─── INPUT MATERIAL ───

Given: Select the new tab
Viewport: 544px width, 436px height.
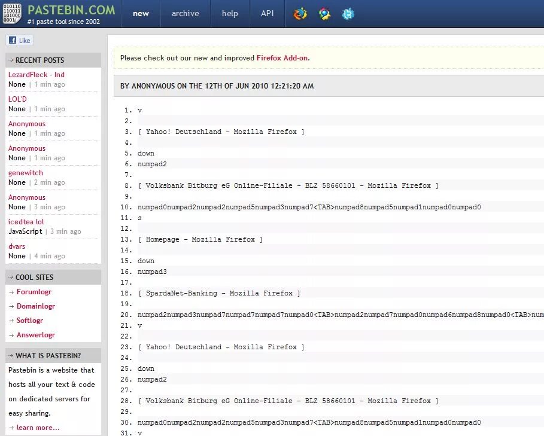Looking at the screenshot, I should [141, 13].
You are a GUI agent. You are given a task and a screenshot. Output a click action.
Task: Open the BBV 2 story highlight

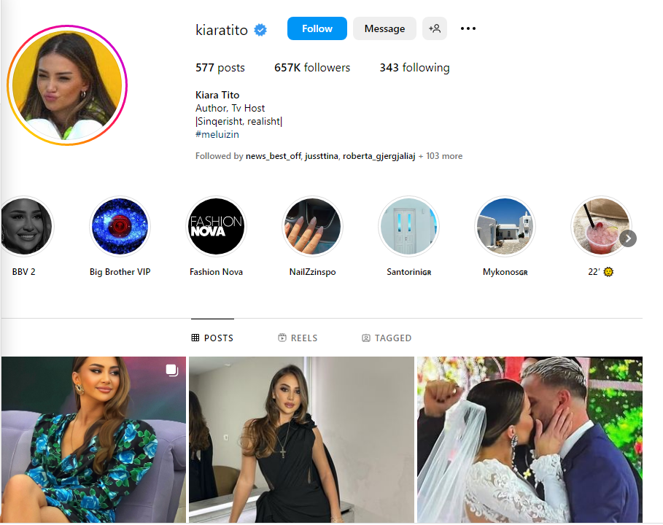point(25,227)
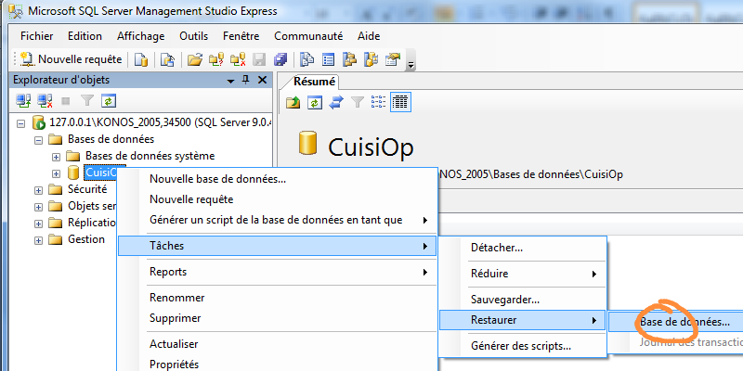743x371 pixels.
Task: Expand the Bases de données système folder
Action: 56,156
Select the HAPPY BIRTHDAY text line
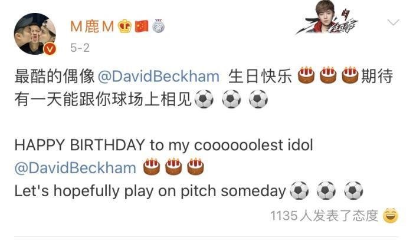413x241 pixels. (163, 145)
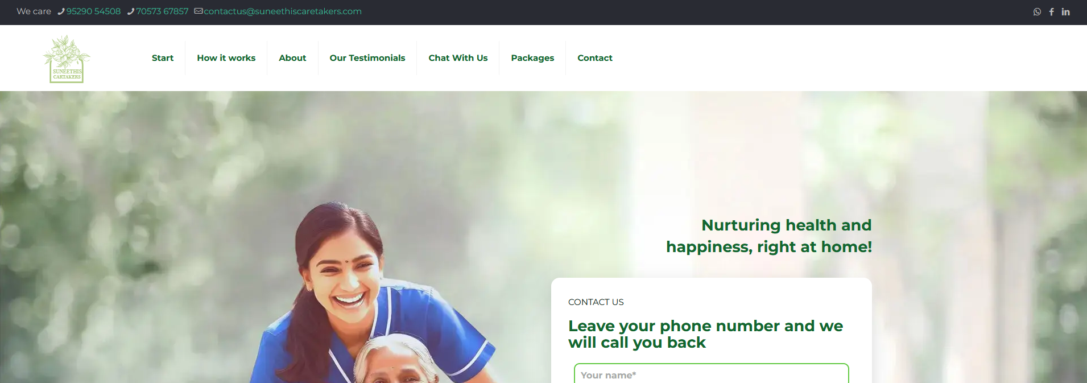Open the WhatsApp icon in top bar
Image resolution: width=1087 pixels, height=383 pixels.
click(1037, 12)
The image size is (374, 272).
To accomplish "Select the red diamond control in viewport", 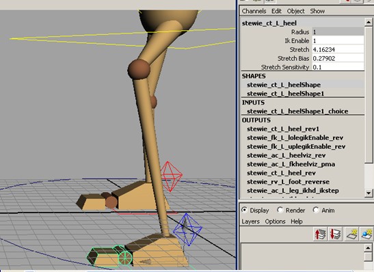I will [x=171, y=176].
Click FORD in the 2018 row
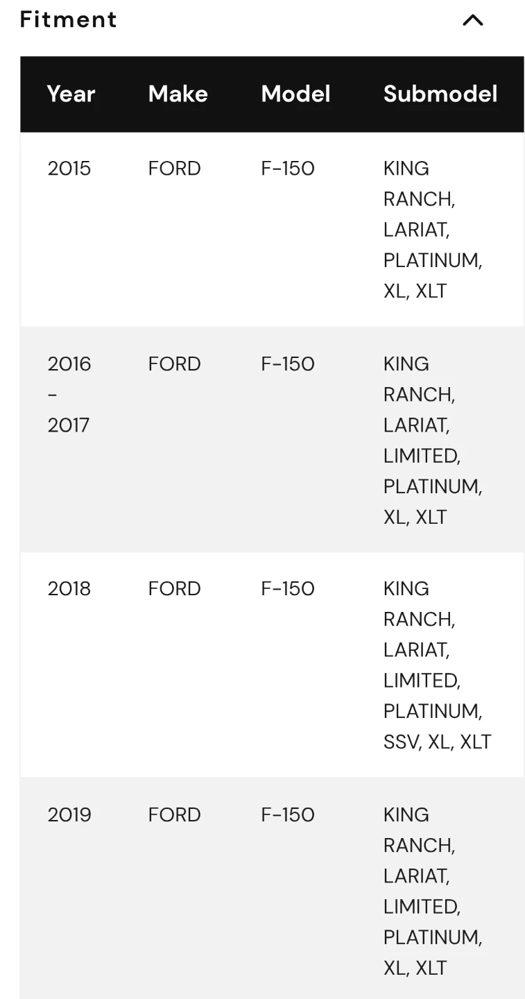525x999 pixels. [x=174, y=588]
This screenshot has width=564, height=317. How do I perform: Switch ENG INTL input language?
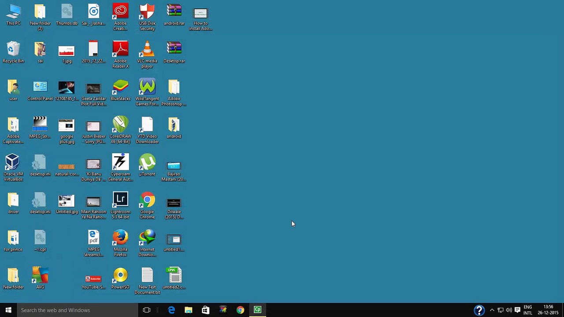[x=528, y=310]
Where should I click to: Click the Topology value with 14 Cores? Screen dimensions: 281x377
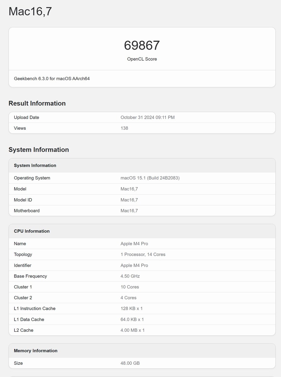[x=143, y=254]
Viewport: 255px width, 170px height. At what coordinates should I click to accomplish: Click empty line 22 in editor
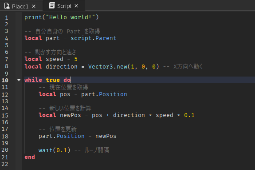point(138,164)
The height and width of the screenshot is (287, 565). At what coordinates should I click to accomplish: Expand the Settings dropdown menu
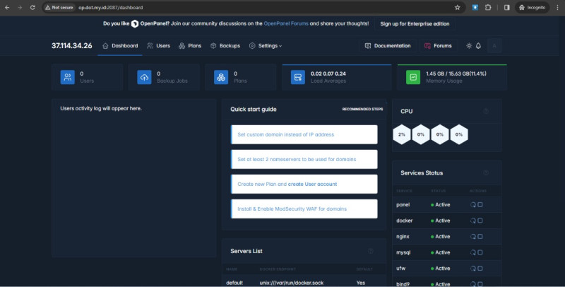coord(266,46)
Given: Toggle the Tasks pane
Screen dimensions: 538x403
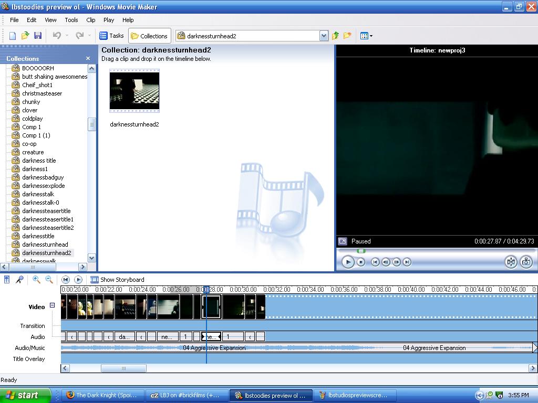Looking at the screenshot, I should (111, 36).
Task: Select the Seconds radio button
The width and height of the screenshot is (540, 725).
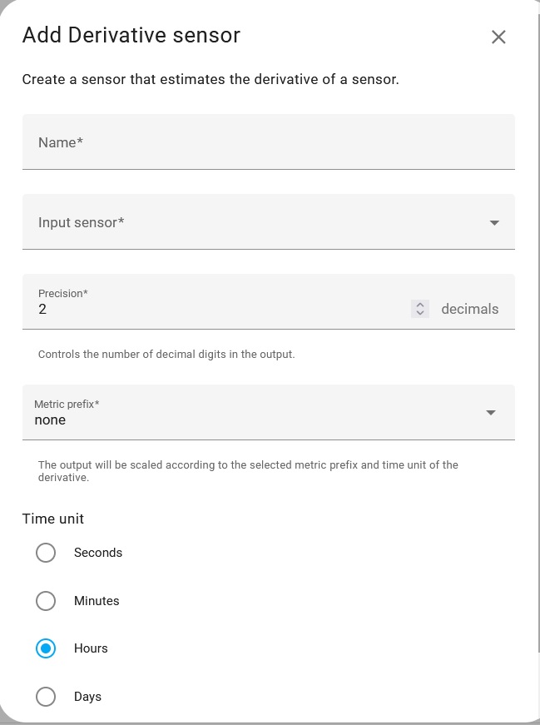Action: tap(46, 552)
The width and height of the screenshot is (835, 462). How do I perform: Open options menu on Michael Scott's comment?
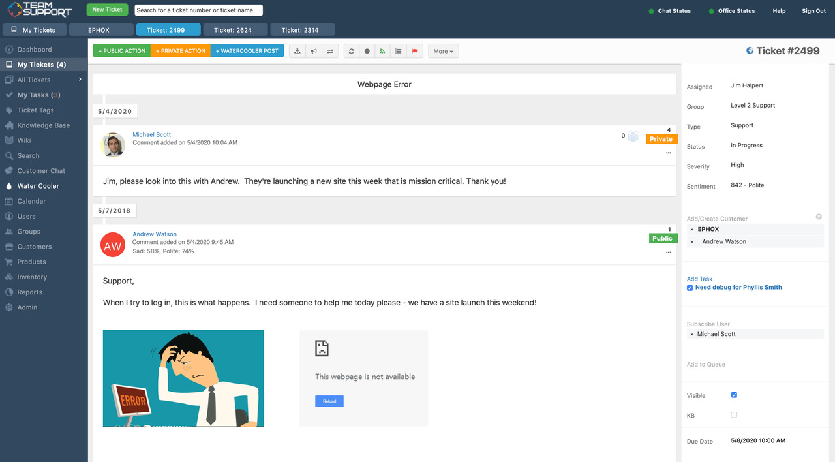(669, 153)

───

TASK TO COMPLETE: All that is needed is an exact copy of the lines from the top of the entries through the line containing "The image size is (374, 272).", pictures left out.

RESPONSE AREA:
Given: Select the new tab
Viewport: 544px width, 436px height.
Looking at the screenshot, I should [141, 13].
You are a GUI agent. You are given a task and a screenshot. Output a click action.
Task: Open the BBV 2 story highlight

point(25,227)
743x371 pixels.
Task: Expand the Bases de données système folder
Action: 56,156
Select the HAPPY BIRTHDAY text line
413x241 pixels. (163, 145)
Open the WhatsApp icon in top bar
Image resolution: width=1087 pixels, height=383 pixels.
click(1037, 12)
The image size is (374, 272).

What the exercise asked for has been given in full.